### EXERCISES TO COMPLETE
a - In the forum thread on Uber driver pay, condense the paragraph that begins "The month has been horrible slow" into a short bulleted list that keeps its main points.
b - Supply what comes next in the forum thread on Uber driver pay, starting right after the last quoted message.

### EXTRACTED TEXT

# This was my worst week ever on Fuber



## prdelnik666 (Sep 17, 2014)

Well, this week is almost over I will say it was my worst week ever money wise. With that in mind and knowing how slow it is in the beginning of the year do any of you expect yet another cut? If so, what's your breaking point of not ever driving for peanuts?


----------



## LAuberX (Jun 3, 2014)

With so many drivers on line, being slow making no money is now normal.

Uber makes more, drivers make less.

Welcome to the 99%


----------



## prdelnik666 (Sep 17, 2014)

LAuberX said:


> With so many drivers on line, being slow making no money is now normal.
> 
> Uber makes more, drivers make less.
> 
> Welcome to the 99%


That's given. The question was if anyone anticipates yet another cut in January?


----------



## UberMalibu (Sep 6, 2014)

The month has been horrible slow in general. Not just this week. I wonder what they're using the 20% for, the only advertising I ever see is on a Subway receipt. Yet hiring advertisements for new drivers are everywhere! All over craigslist, all over job boards. It's ridiculous.


----------



## prdelnik666 (Sep 17, 2014)

LAuberX said:


> With so many drivers on line, being slow making no money is now normal.
> 
> Uber makes more, drivers make less.
> 
> Welcome to the 99%


That's given. The question was if anyone anticipates yet another cut in January?


UberMalibu said:


> The month has been horrible slow in general. Not just this week. I wonder what they're using the 20% for, the only advertising I ever see is on a Subway receipt. Yet hiring advertisements for new drivers are everywhere! All over craigslist, all over job boards. It's ridiculous.


Yeah spending it on recruiting drivers - radio ads, Facebook ads, Craigslist and on and on. Don't see any promotions for getting more riders. Hm


----------



## chi1cabby (May 28, 2014)

prdelnik666 said:


> The question was if anyone anticipates yet another cut in January?


I don't see another rate cut in markets that already saw rate cuts... markets where rate is currently at ~$1/mile & ~¢20/minute.
Uber will have mass defection of Drivers on it's hands if rates were lowered any further.


----------



## prdelnik666 (Sep 17, 2014)

chi1cabby said:


> I don't see another rate cut in markets that already saw rate cuts in markets where rate is currently at ~$1/mile & ~¢20/minute.
> Uber will have mass defection of Drivers on it's hands if rates were lowered any further.

### SOURCE DATA
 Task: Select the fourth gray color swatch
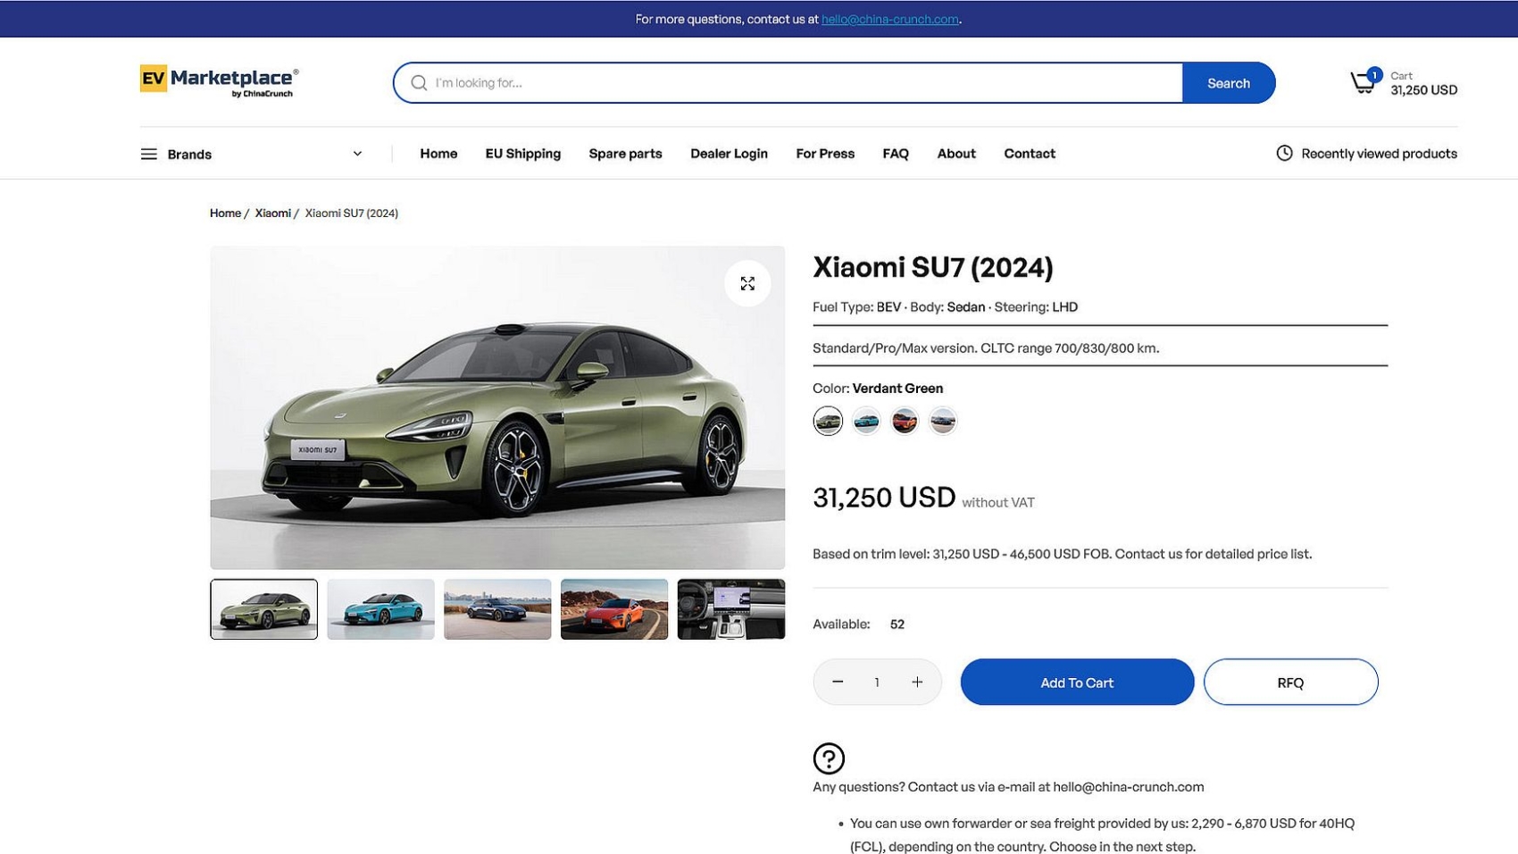[x=943, y=421]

### TASK RESPONSES
a -
- Business has been slow all month, not only this week.
- It is unclear what Uber does with its 20%; the only advertising the poster sees is on a Subway receipt.
- Ads recruiting new drivers are everywhere, including Craigslist and job boards, which the poster calls ridiculous.

b -
Agree- even though making cuts during the busy tourist season sort of brings this question - what are they going to do when it gets slow??? Also, as mentioned before, all we see is massive recruiting for drivers (not for pax) and let's not forget the wave of illegals that will be enticed to get new cars with the help of uncle uber.....just sayin


----------



## UberBlackDriverLA (Aug 21, 2014)

chi1cabby said:


> I don't see another rate cut in markets that already saw rate cuts in markets where rate is currently at ~$1/mile & ~¢20/minute.
> Uber will have mass defection of Drivers on it's hands if rates were lowered any further.


Rates for UberX are 22% higher in LA compared to Chicago and Chicago has plenty of drivers. I'm guessing they COULD lower rates further in LA.


----------



## No-tippers-suck (Oct 20, 2014)

Don't want to post something wrong, but :

Advertising for drivers has technically a similar effect as reaching out for new passengers.

More people will know about Uber..

With an oversaturated market (too many drivers!) the response time goes down (good for the rider!) 
eventually more people will start or continue using it, but in the end we still make less money driving..

Uber wins' WE LOOSE !


----------



## No-tippers-suck (Oct 20, 2014)

If we just could be as organized and motivated as the French taxidrivers..

When I was a taxidriver in Germany and the city brought up a new regulation against the taxiindustry,
everybody was just complaining but still doing nothing at all (just like us )

The french Taxidrivers would meanwhile shut down the Airport Charles de Gaulle and Orly by just driving empty (no passengers) and blocking all lanes with heavy traffic.
I don't know the how and why.. but I know they were "heard"

And as I know the Protests against Uber were the strongest in Paris..

Why can't we be as organized ? I guess because we all love money too much and while some of us were boycotting Uber by not logging in and causing heavy traffic delays (legally!)
Others would just continue doing Pick ups and thinking we are stupid idiots..

Is that correct? 

http://www.english.rfi.fr/visiting-...-protest-disrupt-paris-airport-traffic-monday


----------



## No-tippers-suck (Oct 20, 2014)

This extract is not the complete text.